======== Provided text

Given these objectives, voting to leave the EU seems an instrumentally rational means to achieve them. In the same way remainers are confident a vote to leave is a step backwards for the country, they can be confident it is a step in the right direction. Far from being an epiphenomenon of economic woe, it looks plausible that for many voting leave any economic costs would be a price worth paying to move toward these social objectives.
Wherefore democracy?
I’m (broadly) consequentialist, so I don’t see any fundamental value in democracy, or some free-standing value in the oft-reified ‘will of the people’. Yet its instrumental value looks considerable: democratic societies tend not to war, tend to be prosperous, and have a good track record of securing the wellbeing of their citizens across most measures. Perhaps this correlation is confounded – democracy emerges as a result of prosperity and social progress, and not the other way around. The story for a direct role is pretty good, though: if the people get to decide on the government, the latter has an interest to act in the interests of the former, and not do something transparently harmful.
Many things in the world are not transparent, and letting the ‘people decide’ can be tantamount to letting the lunatics run the asylum. Perhaps we should dial back people power, and thus representative democracy allows us to have government by second order technocracy: let them get on with deciding things in our interests, and the power of election held over them is a check on them doing anything egregiously bad.

================

:: Problems and tasks ::
1. Answer these from the essay above:
(a) What does the essay say many leave voters might consider a price worth paying to move toward their social objectives?
(b) How does the writer describe their own ethical position?
(c) What form of government does the essay say representative democracy allows us to have?
2. Return everything in the essay from "Many things in" down to "anything egregiously bad.", copied word for word.

======== Given information

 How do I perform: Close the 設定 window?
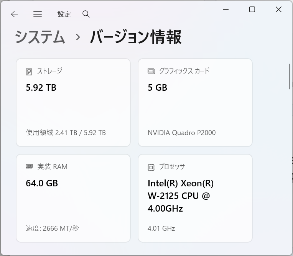(279, 10)
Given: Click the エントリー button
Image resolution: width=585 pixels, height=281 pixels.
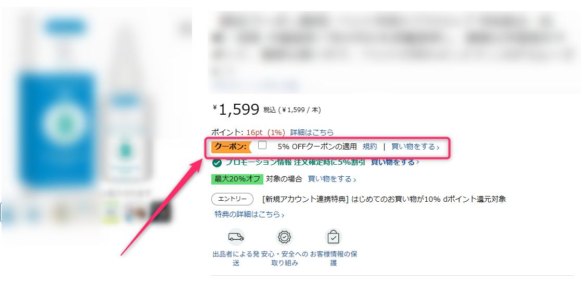Looking at the screenshot, I should (233, 199).
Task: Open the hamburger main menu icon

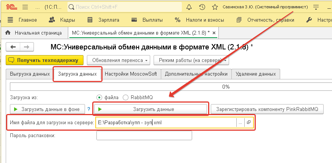Action: pos(25,7)
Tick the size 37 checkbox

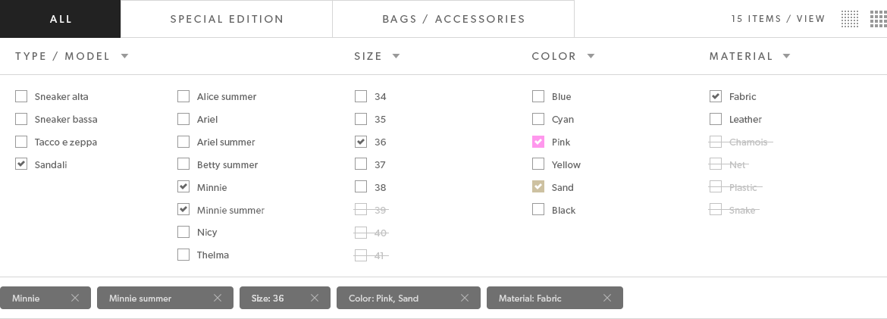pyautogui.click(x=361, y=164)
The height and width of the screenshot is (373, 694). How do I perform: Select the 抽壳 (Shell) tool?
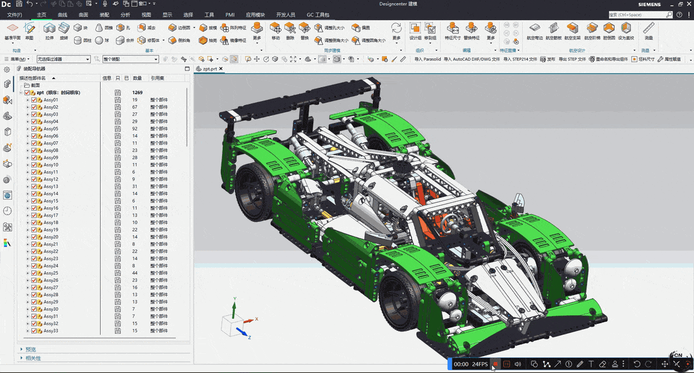tap(207, 40)
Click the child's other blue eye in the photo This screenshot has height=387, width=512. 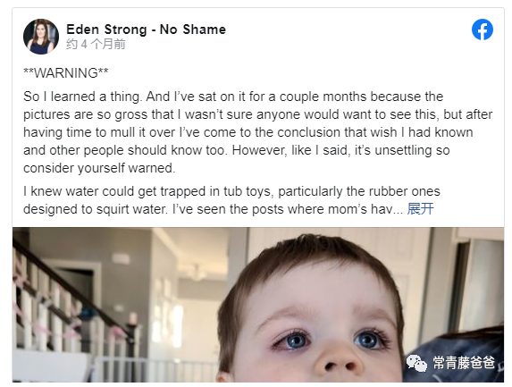pyautogui.click(x=369, y=340)
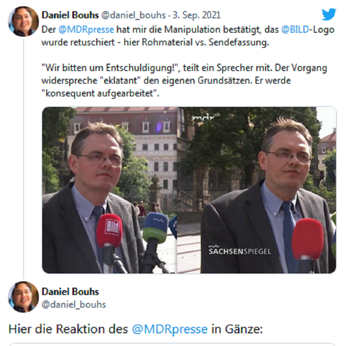Open the broadcast image with the Sachsenspiegel logo
Screen dimensions: 344x346
257,190
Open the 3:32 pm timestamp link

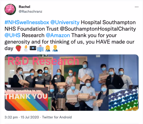coord(11,117)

================

:: Exercise responses ::
1.
(a) Any economic costs.
(b) As (broadly) consequentialist.
(c) Government by second order technocracy.

2.
Many things in the world are not transparent, and letting the ‘people decide’ can be tantamount to letting the lunatics run the asylum. Perhaps we should dial back people power, and thus representative democracy allows us to have government by second order technocracy: let them get on with deciding things in our interests, and the power of election held over them is a check on them doing anything egregiously bad.